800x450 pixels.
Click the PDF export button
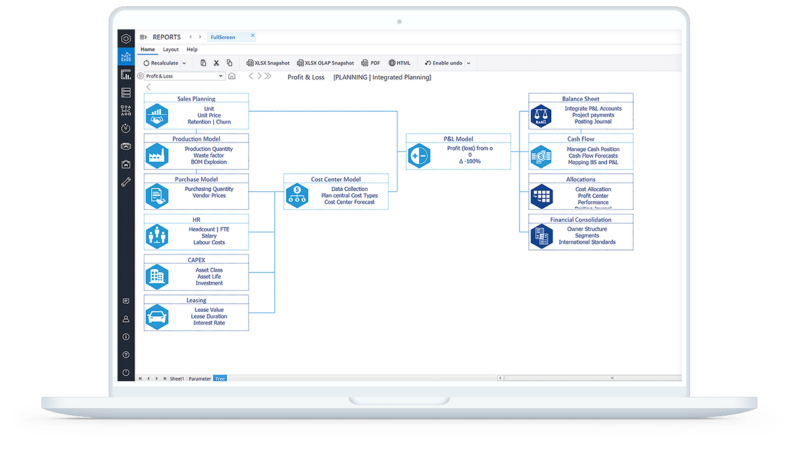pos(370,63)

==

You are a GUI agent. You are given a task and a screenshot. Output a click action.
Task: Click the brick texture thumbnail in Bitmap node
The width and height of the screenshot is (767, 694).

* * *

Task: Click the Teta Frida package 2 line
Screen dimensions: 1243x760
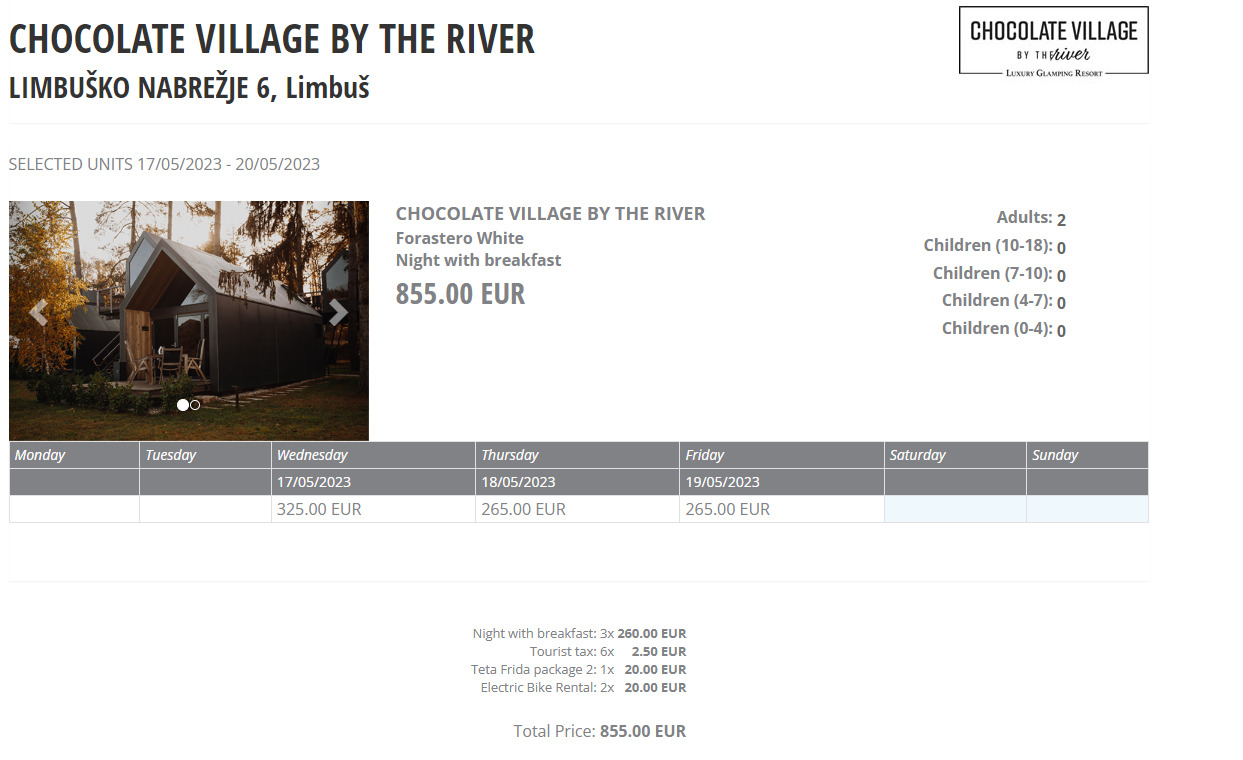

**EXERCISE DESCRIPTION:**
Please return every line from the material above where the string "screenshot" occurs.

**FINISHED EXERCISE:**
You are a GUI agent. You are given a task and a screenshot. Output a click action.
The width and height of the screenshot is (767, 694).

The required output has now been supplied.